Foreign ownership and control

Foreign ownership of an airport lease will be restricted to a maximum of 49% (clause 40). It will be an offence for a person or persons to acquire shares in a company if they knew, or were reckless to the effect of the acquisition, that it would result in foreign ownership exceeding this amount (clause 41). An airport operator is to take reasonable steps to assure that the 49% limit is not exceeded (clause 42). If the foreign ownership limit is exceeded, the Minister may apply to the Federal Court for an order to remedy the situation, including orders that shares be disposed of, that payments relating to shares held be deferred or prohibited, or that rights in relation to shares not be exercised (clause 43).

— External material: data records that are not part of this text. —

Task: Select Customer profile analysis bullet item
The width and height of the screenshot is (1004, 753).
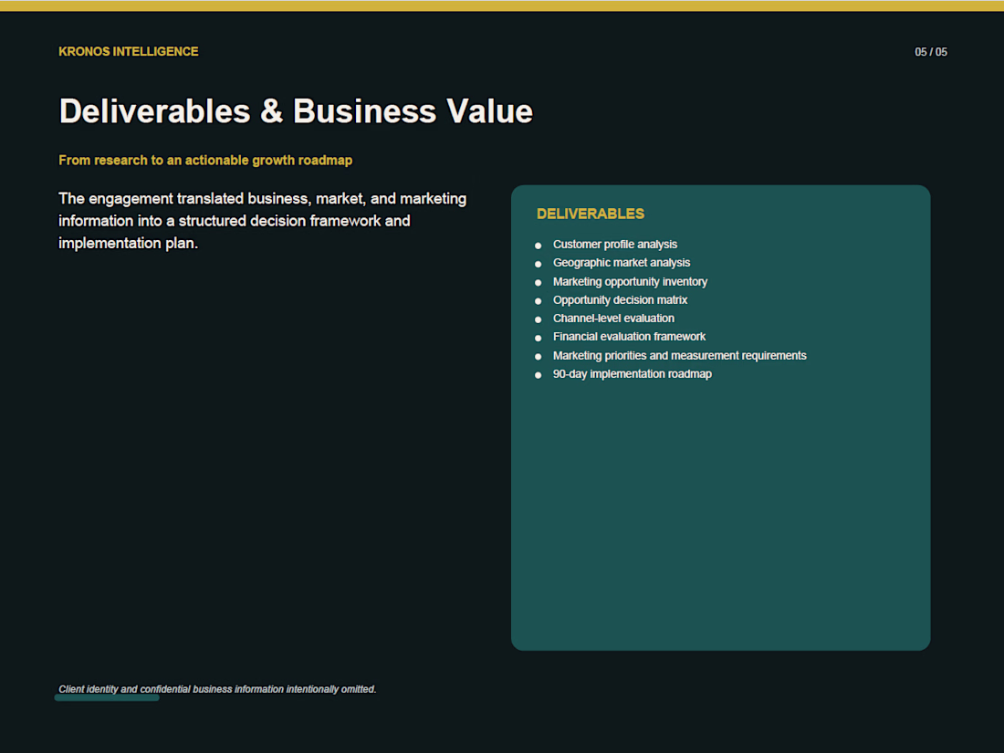Action: [614, 245]
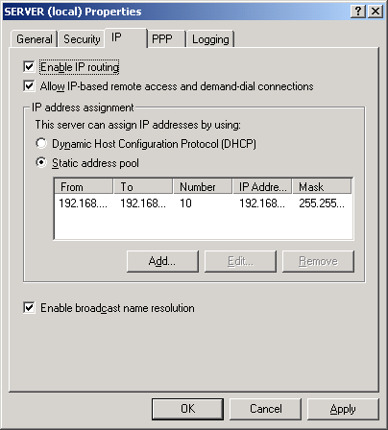Select the DHCP radio option
The image size is (388, 430).
[41, 143]
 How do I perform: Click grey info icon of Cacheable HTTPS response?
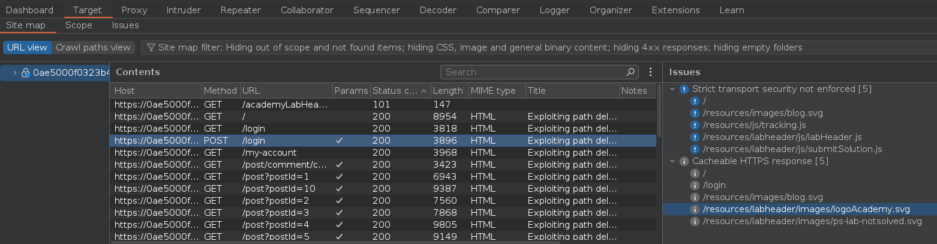point(684,161)
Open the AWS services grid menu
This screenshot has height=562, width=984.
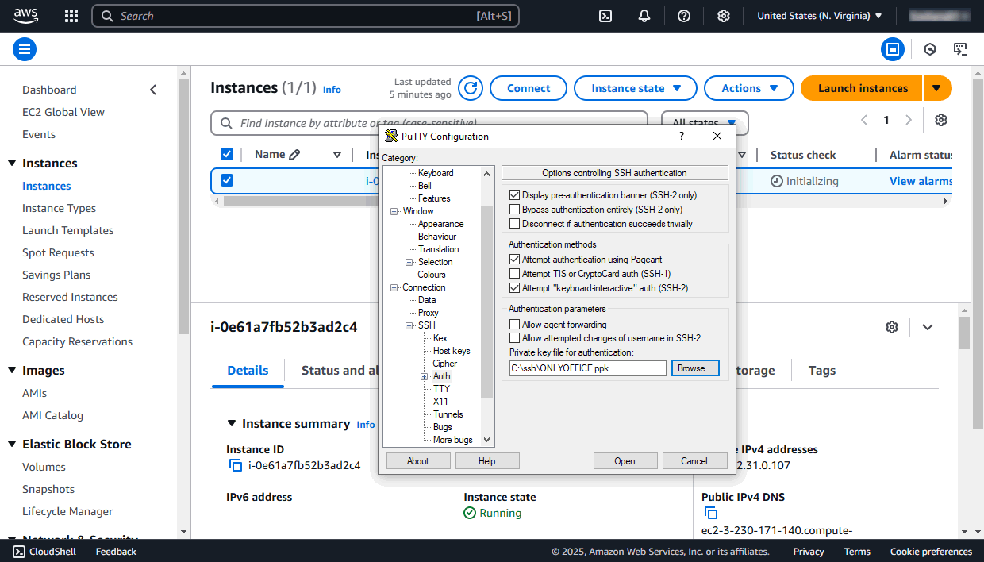pos(71,15)
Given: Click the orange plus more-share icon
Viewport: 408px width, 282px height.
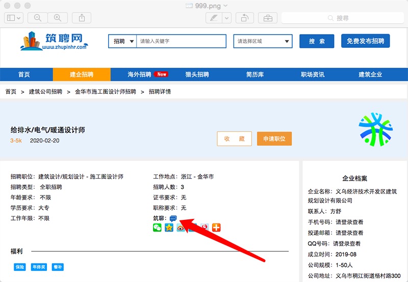Looking at the screenshot, I should pyautogui.click(x=216, y=228).
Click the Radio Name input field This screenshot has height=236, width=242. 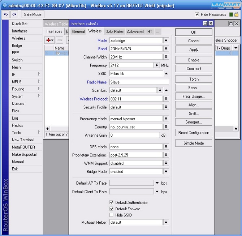139,82
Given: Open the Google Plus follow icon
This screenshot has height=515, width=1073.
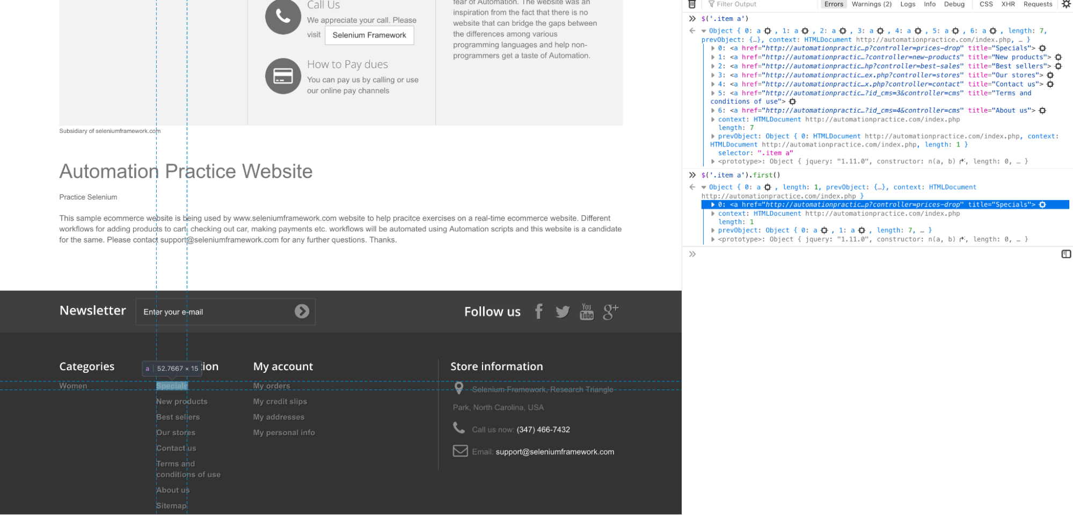Looking at the screenshot, I should pyautogui.click(x=611, y=311).
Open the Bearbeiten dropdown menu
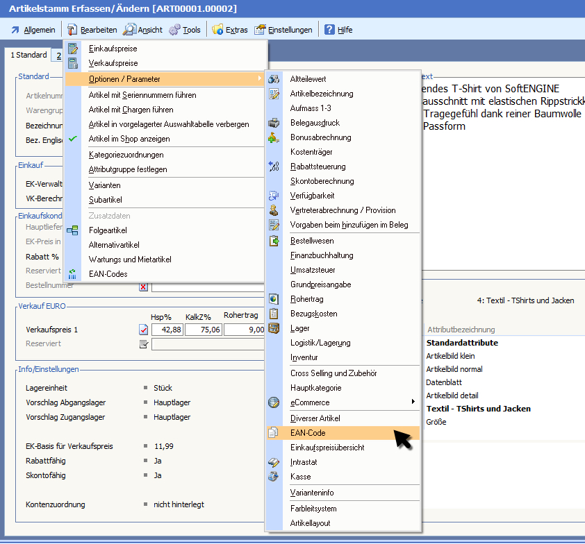Viewport: 585px width, 544px height. (x=92, y=30)
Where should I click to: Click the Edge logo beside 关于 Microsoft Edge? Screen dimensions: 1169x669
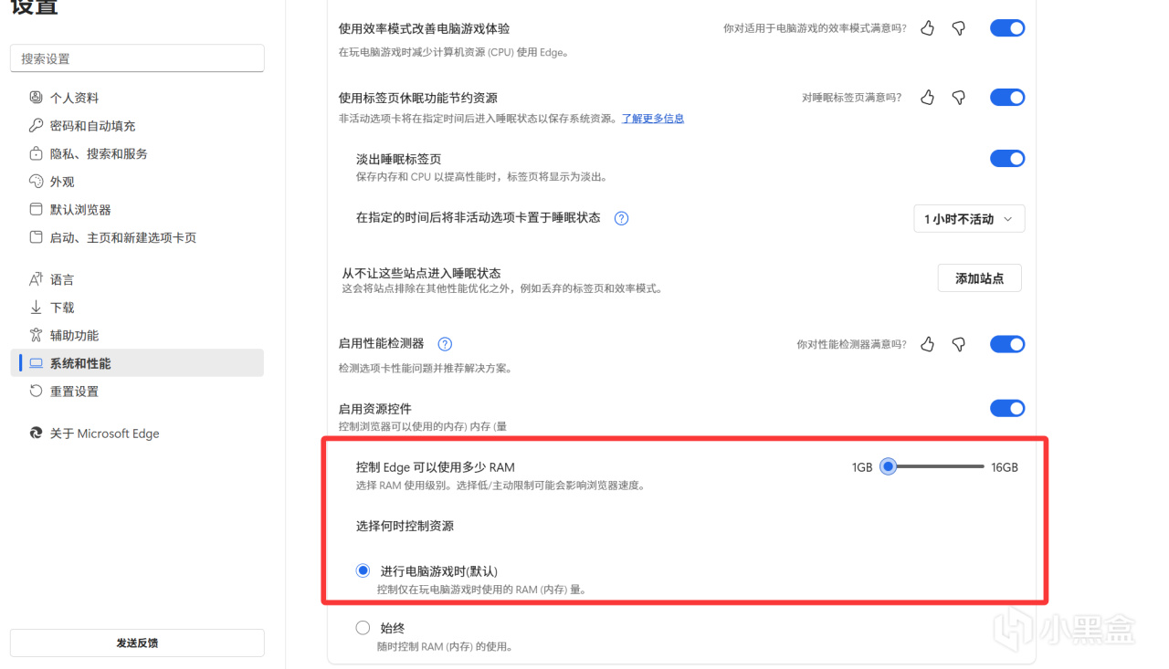(37, 434)
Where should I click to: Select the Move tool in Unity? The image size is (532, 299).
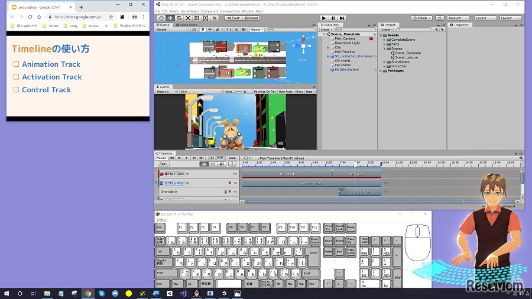pyautogui.click(x=170, y=18)
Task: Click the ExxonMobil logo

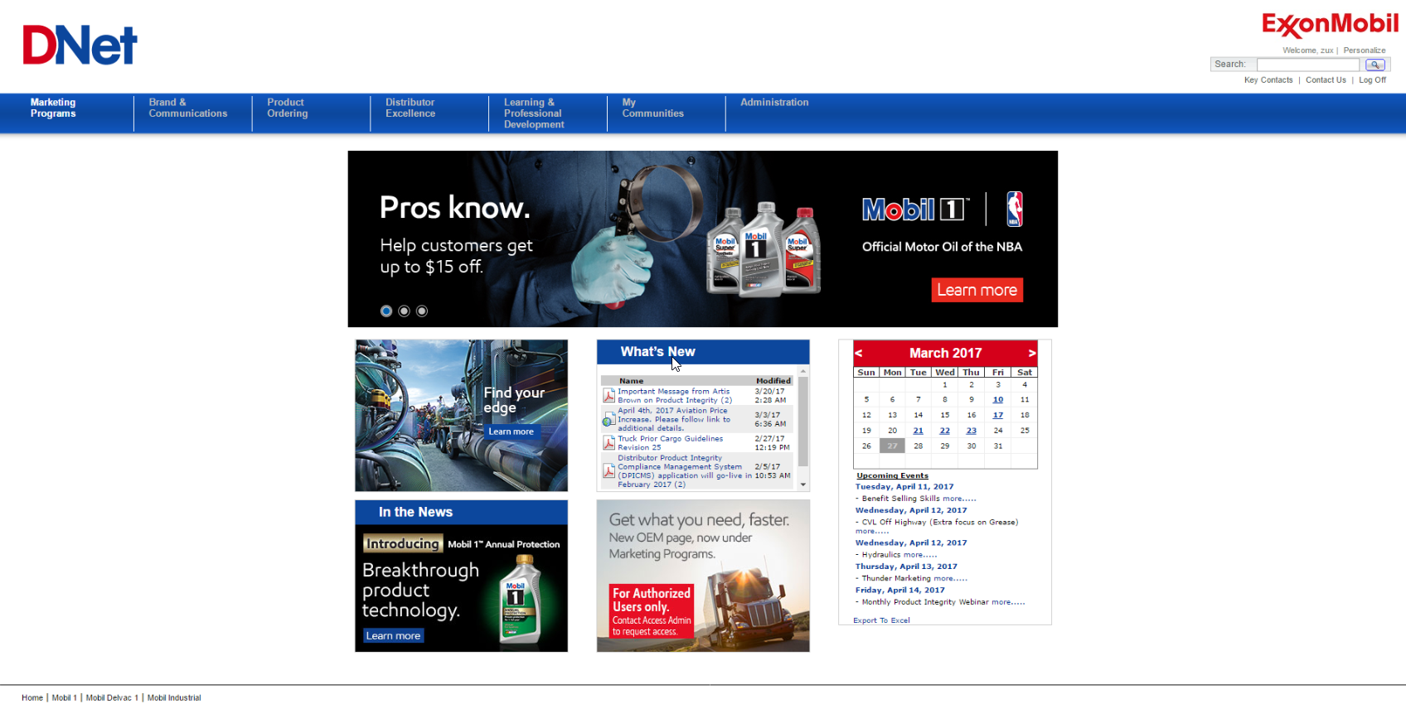Action: (1330, 25)
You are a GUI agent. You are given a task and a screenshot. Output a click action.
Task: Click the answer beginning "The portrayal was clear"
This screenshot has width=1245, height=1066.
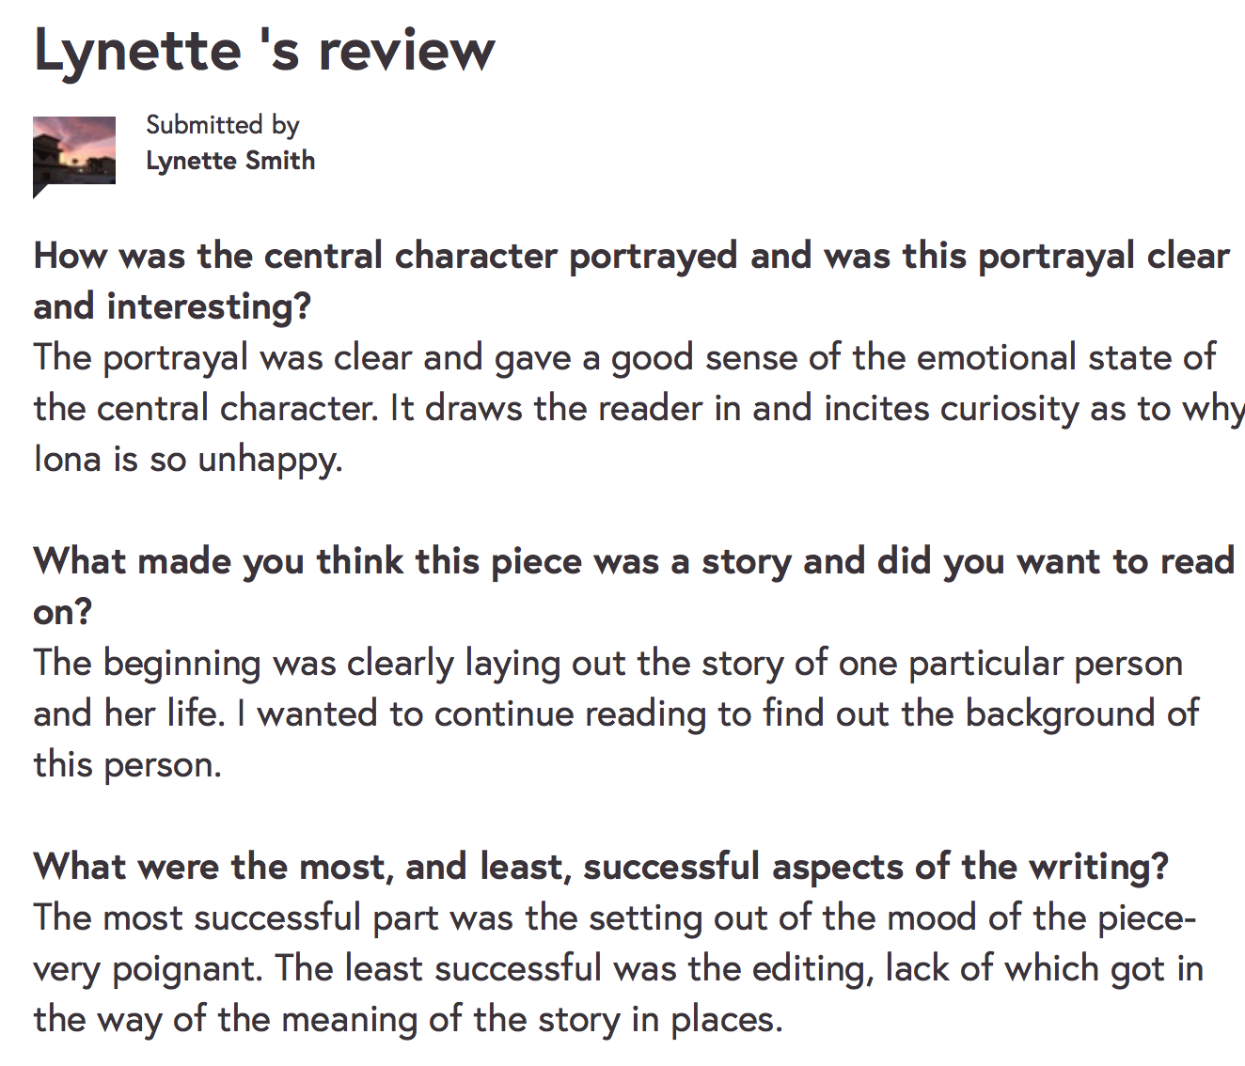click(638, 408)
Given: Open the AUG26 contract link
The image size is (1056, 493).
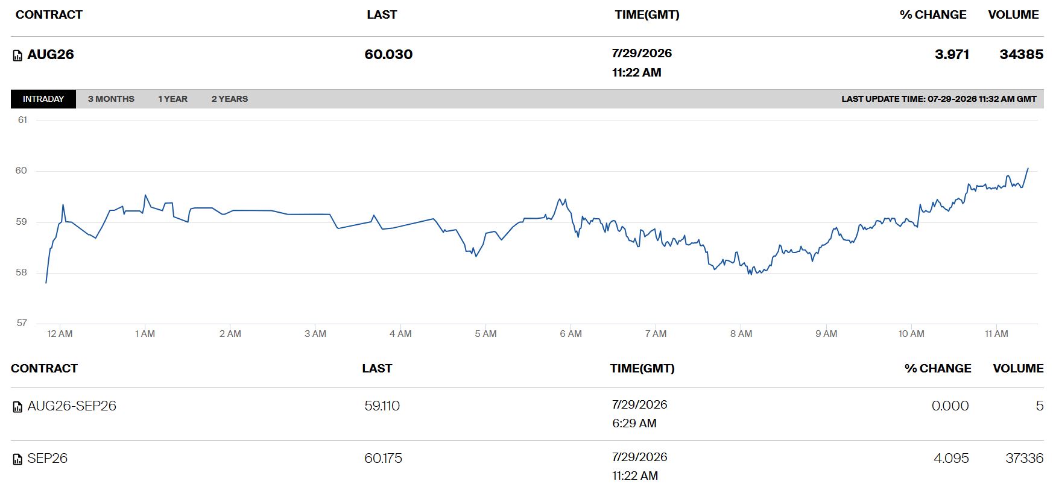Looking at the screenshot, I should 51,54.
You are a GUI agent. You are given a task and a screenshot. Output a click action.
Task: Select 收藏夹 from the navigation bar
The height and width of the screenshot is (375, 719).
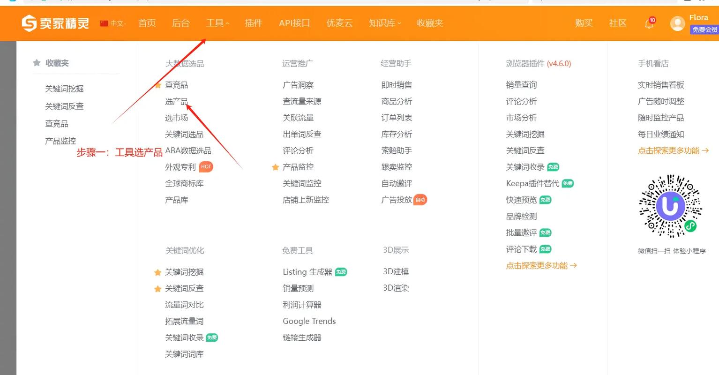tap(429, 23)
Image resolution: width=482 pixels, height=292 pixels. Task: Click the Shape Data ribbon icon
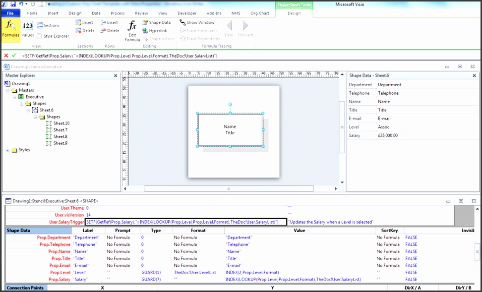click(x=156, y=22)
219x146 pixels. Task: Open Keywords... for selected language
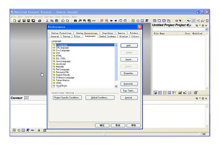click(129, 84)
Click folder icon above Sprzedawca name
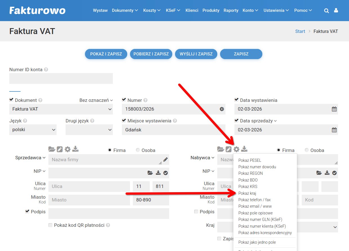 (52, 149)
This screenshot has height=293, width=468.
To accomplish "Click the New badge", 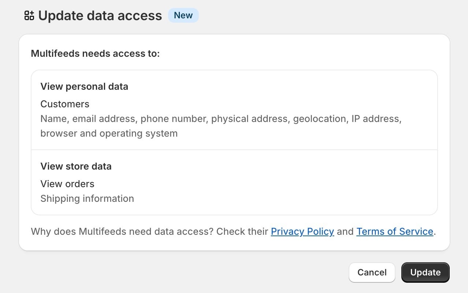I will click(x=183, y=15).
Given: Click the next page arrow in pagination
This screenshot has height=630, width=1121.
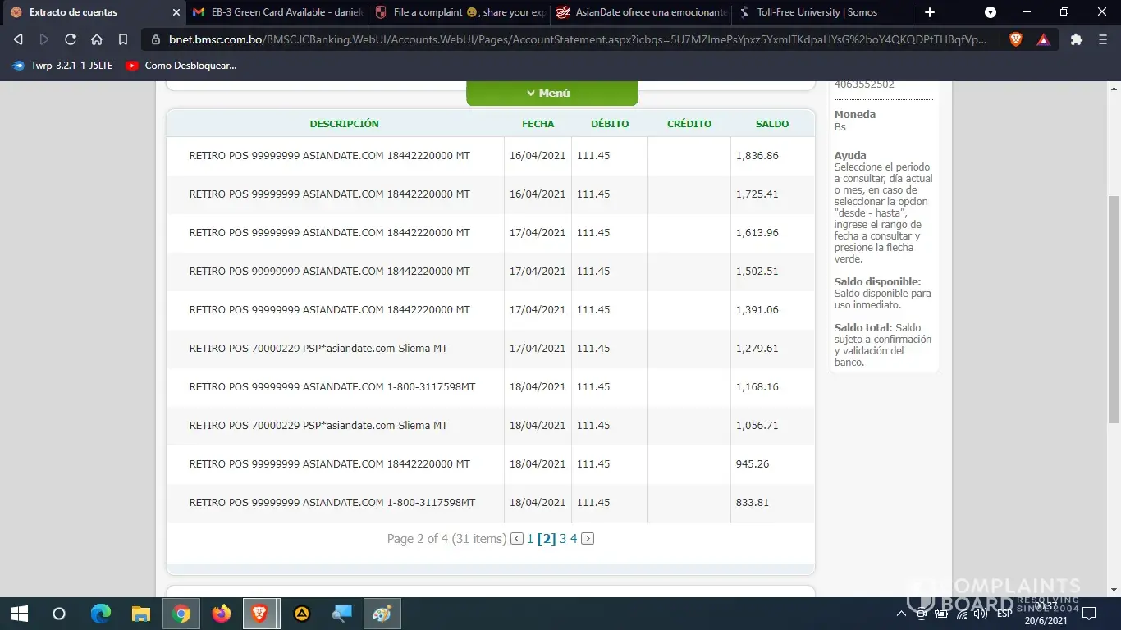Looking at the screenshot, I should pyautogui.click(x=588, y=539).
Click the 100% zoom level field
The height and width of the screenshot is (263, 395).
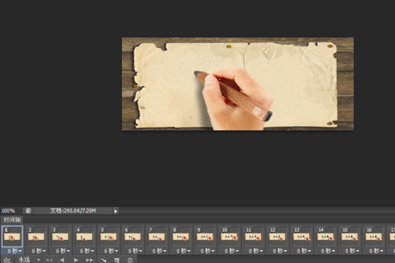[8, 211]
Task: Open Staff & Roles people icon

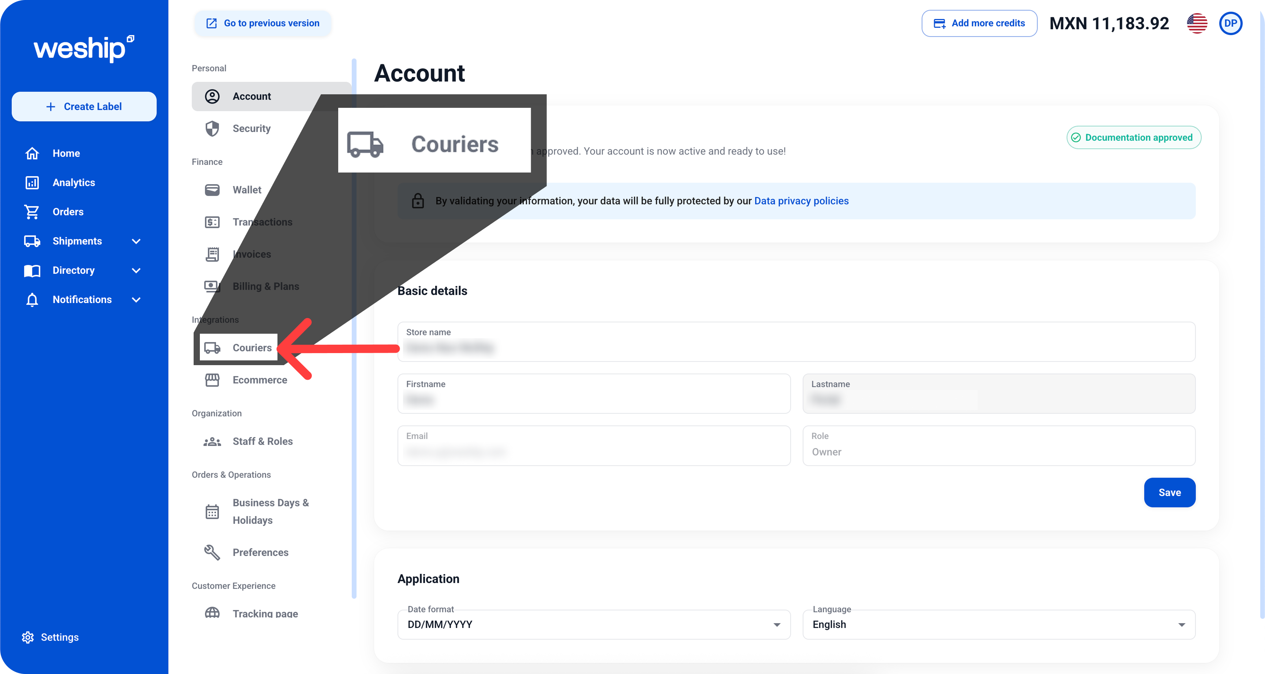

Airline ownership and control

An airline and its associates will be restricted to a maximum ownership of 5% of a company that holds an airport lease (clause 44). Clauses 45, 46 and 47 contain similar provisions as clauses 41, 42 and 43 (see above).


The head office of an airport operator company must be in Australia (clause 48), and the company is to ensure that the majority of its directors are Australian citizens or foreign citizens who are ordinarily resident in Australia (clause 49). If either of these provisions is breached, the Minister may apply for an injunction to enforce the requirement.

State and territory laws are to apply to the extent that they are capable of operating concurrently with the above provisions (clause 51).


If one or more person enters into a scheme and it would be concluded that the person/s entered into the scheme with the sole or dominant purpose of avoiding the leasing or ownership and control provisions and as a result of the scheme they have acquired an airport lease, sub-lease or a licence relating to an airport lease, the Minister may direct the person/s to dispose of the asset acquired. If such a scheme is entered into and the result is the acquisition of an increased stake in an airport operator company, the Minister may direct that that interest be disposed of (clause 55). Finally, if such a scheme is entered into and results in a person/s entering into an agreement to manage the development or operation of an airport and the agreement is of a kind that will breach requirements of the lease, the Minister may give notice to the parties to the agreement to terminate it (clause 56).

Land use

The requirement dealing with land use, planning and building controls will apply to core regulated airports and other airports specified in the regulations where there is a lease in effect for the airport (clause 58).

Airport master plans

Draft and final airport master plans (a final plan will be one approved by the Minister) are to deal with matters relating to the development and operation of an airport. Plans are to deal with the matters specified in clause 61, which include:

  • matters prescribed by regulation;
  • the development objectives of the lessee;
  • the lessee's assessment of the future needs of the airport; and
  • forecast noise level exposure due to the operation of the airport.

In relation to joint use airports, the requirements are substantially the same but apply only to the area of the airport that has been leased to the airport operator.

Plans will continue in force when a lease is transferred (clause 64) and airport lessee's will be given 12 months, or such longer period as the Minister allows, from the granting or acquisition of a lease to prepare a draft plan (clause 65).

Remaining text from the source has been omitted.